■ Quellenauszug
+===+
Vom Clubsound bis zum Fagott-Drone: Das XJazz-Festival für jungen Berliner Jazz

In seiner zwölften Ausgabe entfernt sich das Kreuzberger Festival mehr als je zuvor von traditionellen Klängen und öffnet sich für Hip-Hop, Electronica, Soul, Pop und anderes. Ein Ausblick.

Stand:

Naturgemäß überschreitet ein Genre, bei dem die künstlerische Freiheit als Weg zur gesellschaftlichen Befreiung gewissermaßen in die Grundstatuten eingeschrieben ist, seine eigenen Grenzen. Und werden Grenzen weit genug überschritten, ist im Blick zurück kaum noch auszumachen, woher man eigentlich kommt.

Ein bisschen so könnte man beim Blick ins diesjährige Programm auch das XJazz Festival denken. Groß und stolz mag der Jazz hier im Namen stehen, mag er auch in den Biografien vieler der Musikschaffenden eine Rolle spielen.
+===+
[Daten zu Wort- und Elementpositionen]

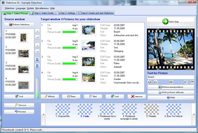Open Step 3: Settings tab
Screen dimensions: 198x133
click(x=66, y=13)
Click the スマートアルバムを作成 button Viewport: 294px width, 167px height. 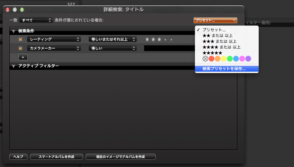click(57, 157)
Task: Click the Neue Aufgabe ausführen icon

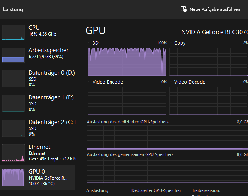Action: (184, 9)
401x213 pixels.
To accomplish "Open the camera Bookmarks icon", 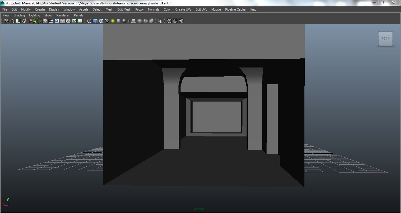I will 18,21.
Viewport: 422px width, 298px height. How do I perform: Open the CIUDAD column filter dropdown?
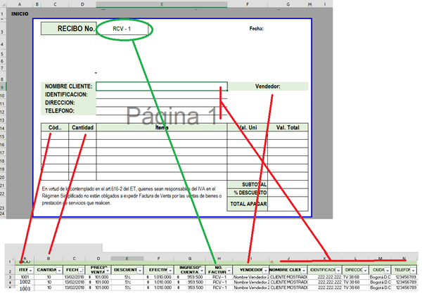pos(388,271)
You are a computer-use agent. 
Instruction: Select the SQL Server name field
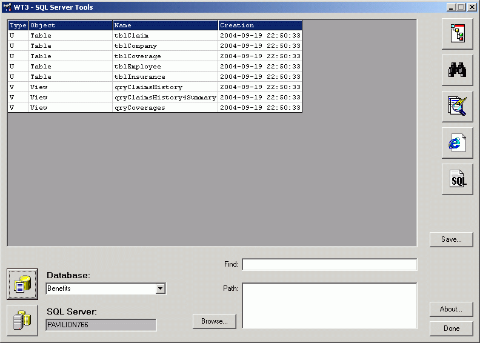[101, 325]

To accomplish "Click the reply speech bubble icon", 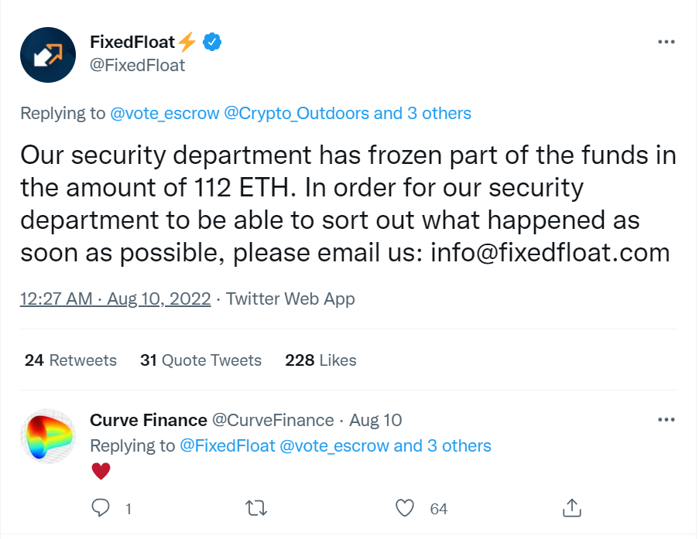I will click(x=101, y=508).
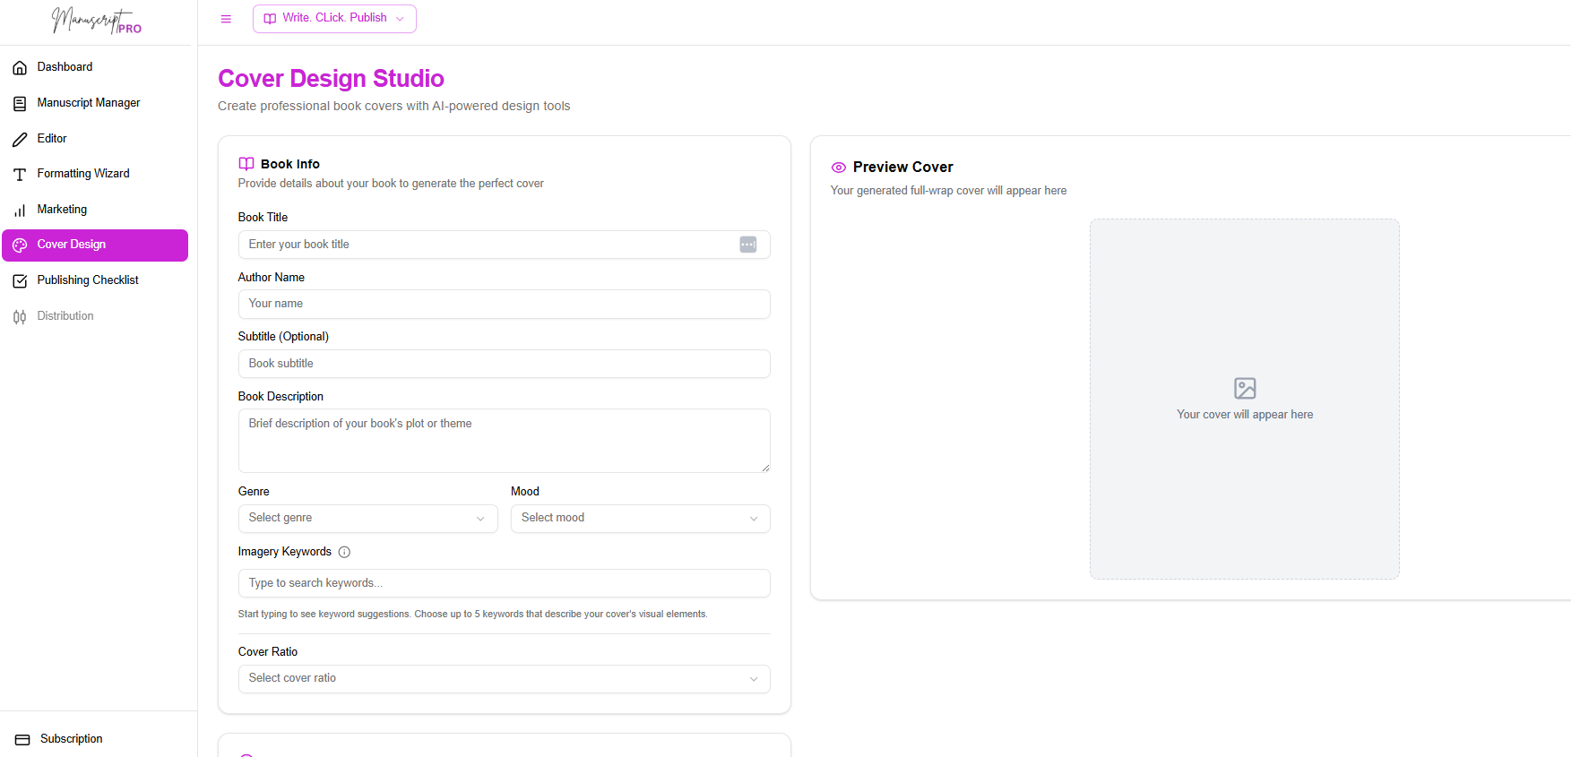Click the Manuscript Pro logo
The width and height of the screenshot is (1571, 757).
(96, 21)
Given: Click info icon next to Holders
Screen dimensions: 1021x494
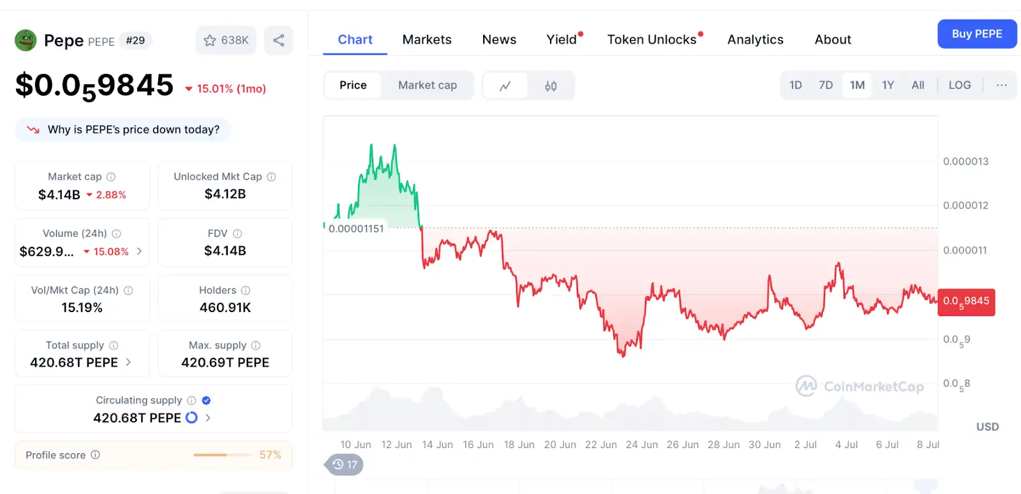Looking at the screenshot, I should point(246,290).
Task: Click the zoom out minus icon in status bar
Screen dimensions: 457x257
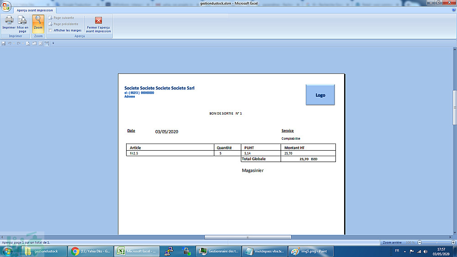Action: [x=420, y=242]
+===+
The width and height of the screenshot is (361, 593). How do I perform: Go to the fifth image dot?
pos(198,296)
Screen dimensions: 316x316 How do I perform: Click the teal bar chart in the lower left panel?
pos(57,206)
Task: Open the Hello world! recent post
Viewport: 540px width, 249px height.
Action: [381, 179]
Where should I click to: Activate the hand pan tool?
+===+
Bitte beantworte diese Fragen zum Auszug über das XJazz-Festival jeweils kurz:
1. Die wievielte Ausgabe des Festivals stellt der Auszug vor?
2. Welches Instrument wird in der Überschrift genannt?
3. Wo steht der Jazz laut dem letzten Absatz „groß und stolz“?
Das Material spielt hierfür keine Rolle.

1. Die zwölfte Ausgabe.
2. Das Fagott.
3. Im Namen des Festivals.